WORK INSTRUCTION:
Each entry must be output once more without any change.

Saved entries:
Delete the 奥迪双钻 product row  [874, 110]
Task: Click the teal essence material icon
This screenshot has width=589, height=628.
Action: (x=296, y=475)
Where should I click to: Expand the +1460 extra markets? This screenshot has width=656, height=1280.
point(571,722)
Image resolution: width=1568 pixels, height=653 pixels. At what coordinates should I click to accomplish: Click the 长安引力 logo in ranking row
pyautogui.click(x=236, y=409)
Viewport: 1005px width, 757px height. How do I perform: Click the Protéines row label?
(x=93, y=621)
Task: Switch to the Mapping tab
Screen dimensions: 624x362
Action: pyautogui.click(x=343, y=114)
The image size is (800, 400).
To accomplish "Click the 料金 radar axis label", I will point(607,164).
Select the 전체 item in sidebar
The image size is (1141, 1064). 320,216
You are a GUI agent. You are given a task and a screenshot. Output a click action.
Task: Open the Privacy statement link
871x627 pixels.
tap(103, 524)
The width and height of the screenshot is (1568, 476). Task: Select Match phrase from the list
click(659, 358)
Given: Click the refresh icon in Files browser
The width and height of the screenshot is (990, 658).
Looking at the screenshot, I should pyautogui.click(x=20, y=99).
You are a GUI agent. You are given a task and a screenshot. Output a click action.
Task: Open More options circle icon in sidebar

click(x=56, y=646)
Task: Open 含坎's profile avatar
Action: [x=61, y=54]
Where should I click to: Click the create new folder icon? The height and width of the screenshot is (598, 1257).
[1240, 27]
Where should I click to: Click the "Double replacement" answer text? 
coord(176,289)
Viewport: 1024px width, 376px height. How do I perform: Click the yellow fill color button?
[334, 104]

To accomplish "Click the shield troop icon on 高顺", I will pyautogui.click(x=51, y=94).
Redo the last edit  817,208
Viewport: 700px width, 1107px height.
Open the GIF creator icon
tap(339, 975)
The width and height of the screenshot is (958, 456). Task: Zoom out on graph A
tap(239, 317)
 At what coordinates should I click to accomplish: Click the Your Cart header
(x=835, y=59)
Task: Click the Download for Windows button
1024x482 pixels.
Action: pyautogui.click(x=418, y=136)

ANSWER FOR THIS EXERCISE:
Delete the 奥迪双钻 product row  [874, 110]
Task: Click the teal essence material icon
This screenshot has width=589, height=628.
Action: (x=296, y=475)
Where should I click to: Expand the +1460 extra markets? This screenshot has width=656, height=1280.
point(571,722)
Image resolution: width=1568 pixels, height=653 pixels. At what coordinates should I click to accomplish: Click the 长安引力 logo in ranking row
pyautogui.click(x=236, y=409)
Viewport: 1005px width, 757px height. How do I perform: Click the Protéines row label?
(x=93, y=621)
Task: Switch to the Mapping tab
Screen dimensions: 624x362
Action: pyautogui.click(x=343, y=114)
The image size is (800, 400).
To accomplish "Click the 料金 radar axis label", I will point(607,164).
Select the 전체 item in sidebar
The image size is (1141, 1064). 320,216
You are a GUI agent. You are given a task and a screenshot. Output a click action.
Task: Open the Privacy statement link
871x627 pixels.
tap(103, 524)
The width and height of the screenshot is (1568, 476). Task: Select Match phrase from the list
click(659, 358)
Given: Click the refresh icon in Files browser
The width and height of the screenshot is (990, 658).
Looking at the screenshot, I should pyautogui.click(x=20, y=99).
You are a GUI agent. You are given a task and a screenshot. Output a click action.
Task: Open More options circle icon in sidebar

click(x=56, y=646)
Task: Open 含坎's profile avatar
Action: [x=61, y=54]
Where should I click to: Click the create new folder icon? The height and width of the screenshot is (598, 1257).
[1240, 27]
Where should I click to: Click the "Double replacement" answer text? 
coord(176,289)
Viewport: 1024px width, 376px height. How do I perform: Click the yellow fill color button?
[334, 104]

To accomplish "Click the shield troop icon on 高顺", I will pyautogui.click(x=51, y=94).
Redo the last edit  817,208
Viewport: 700px width, 1107px height.
Open the GIF creator icon
tap(339, 975)
The width and height of the screenshot is (958, 456). Task: Zoom out on graph A
tap(239, 317)
 At what coordinates should I click to accomplish: Click the Your Cart header
(x=835, y=59)
Task: Click the Download for Windows button
1024x482 pixels.
Action: pyautogui.click(x=418, y=136)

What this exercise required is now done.